§ STATED PROBLEM:
Rewrite the entries as a numbered list, starting at the line that contains "W jaki sposób" and ending at the last line of the entries, with both of those lines included and any blank lines omitted.

# # # # #

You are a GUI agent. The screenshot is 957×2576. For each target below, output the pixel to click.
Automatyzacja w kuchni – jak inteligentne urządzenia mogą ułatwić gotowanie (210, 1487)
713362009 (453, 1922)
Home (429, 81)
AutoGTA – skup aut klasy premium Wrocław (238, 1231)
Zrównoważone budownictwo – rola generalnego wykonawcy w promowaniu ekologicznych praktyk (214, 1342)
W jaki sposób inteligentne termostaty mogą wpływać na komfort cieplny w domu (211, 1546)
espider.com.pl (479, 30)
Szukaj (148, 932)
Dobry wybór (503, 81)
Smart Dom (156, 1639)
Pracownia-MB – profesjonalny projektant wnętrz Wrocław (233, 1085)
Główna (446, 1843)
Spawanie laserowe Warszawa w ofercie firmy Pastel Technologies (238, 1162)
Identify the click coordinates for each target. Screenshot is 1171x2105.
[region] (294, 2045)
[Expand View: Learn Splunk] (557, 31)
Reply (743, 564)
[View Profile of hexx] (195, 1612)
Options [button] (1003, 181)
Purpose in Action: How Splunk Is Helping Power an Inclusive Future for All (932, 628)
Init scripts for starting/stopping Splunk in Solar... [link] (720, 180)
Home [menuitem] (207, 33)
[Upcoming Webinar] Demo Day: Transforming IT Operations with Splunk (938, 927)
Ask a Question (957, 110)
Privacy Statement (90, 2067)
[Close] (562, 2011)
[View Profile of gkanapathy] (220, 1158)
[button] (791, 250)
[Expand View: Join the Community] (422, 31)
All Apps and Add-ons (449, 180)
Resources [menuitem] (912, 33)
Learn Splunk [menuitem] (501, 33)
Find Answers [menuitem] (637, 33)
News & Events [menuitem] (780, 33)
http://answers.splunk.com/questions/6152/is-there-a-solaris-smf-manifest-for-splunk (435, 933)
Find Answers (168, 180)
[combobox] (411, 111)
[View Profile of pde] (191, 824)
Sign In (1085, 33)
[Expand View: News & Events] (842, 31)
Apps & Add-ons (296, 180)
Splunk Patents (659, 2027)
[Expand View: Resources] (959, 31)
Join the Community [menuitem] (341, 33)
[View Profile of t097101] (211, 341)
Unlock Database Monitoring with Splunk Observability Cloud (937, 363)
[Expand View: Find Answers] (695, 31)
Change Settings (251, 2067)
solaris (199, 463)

# # # # #

§ REPLY:
1. W jaki sposób inteligentne termostaty mogą wpływać na komfort cieplny w domu (211, 1546)
2. espider.com.pl (479, 30)
3. Szukaj (148, 932)
4. Dobry wybór (503, 81)
5. Smart Dom (156, 1639)
6. Pracownia-MB – profesjonalny projektant wnętrz Wrocław (233, 1085)
7. Główna (446, 1843)
8. Spawanie laserowe Warszawa w ofercie firmy Pastel Technologies (238, 1162)
9. Identify the click coordinates for each target. Screenshot is 1171x2105.
10. [region] (294, 2045)
11. [Expand View: Learn Splunk] (557, 31)
12. Reply (743, 564)
13. [View Profile of hexx] (195, 1612)
14. Options [button] (1003, 181)
15. Purpose in Action: How Splunk Is Helping Power an Inclusive Future for All (932, 628)
16. Init scripts for starting/stopping Splunk in Solar... [link] (720, 180)
17. Home [menuitem] (207, 33)
18. [Upcoming Webinar] Demo Day: Transforming IT Operations with Splunk (938, 927)
19. Ask a Question (957, 110)
20. Privacy Statement (90, 2067)
21. [Close] (562, 2011)
22. [View Profile of gkanapathy] (220, 1158)
23. [button] (791, 250)
24. [Expand View: Join the Community] (422, 31)
25. All Apps and Add-ons (449, 180)
26. Resources [menuitem] (912, 33)
27. Learn Splunk [menuitem] (501, 33)
28. Find Answers [menuitem] (637, 33)
29. News & Events [menuitem] (780, 33)
30. http://answers.splunk.com/questions/6152/is-there-a-solaris-smf-manifest-for-splunk (435, 933)
31. Find Answers (168, 180)
32. [combobox] (411, 111)
33. [View Profile of pde] (191, 824)
34. Sign In (1085, 33)
35. [Expand View: News & Events] (842, 31)
36. Apps & Add-ons (296, 180)
37. Splunk Patents (659, 2027)
38. [Expand View: Resources] (959, 31)
39. Join the Community [menuitem] (341, 33)
40. [View Profile of t097101] (211, 341)
41. Unlock Database Monitoring with Splunk Observability Cloud (937, 363)
42. [Expand View: Find Answers] (695, 31)
43. Change Settings (251, 2067)
44. solaris (199, 463)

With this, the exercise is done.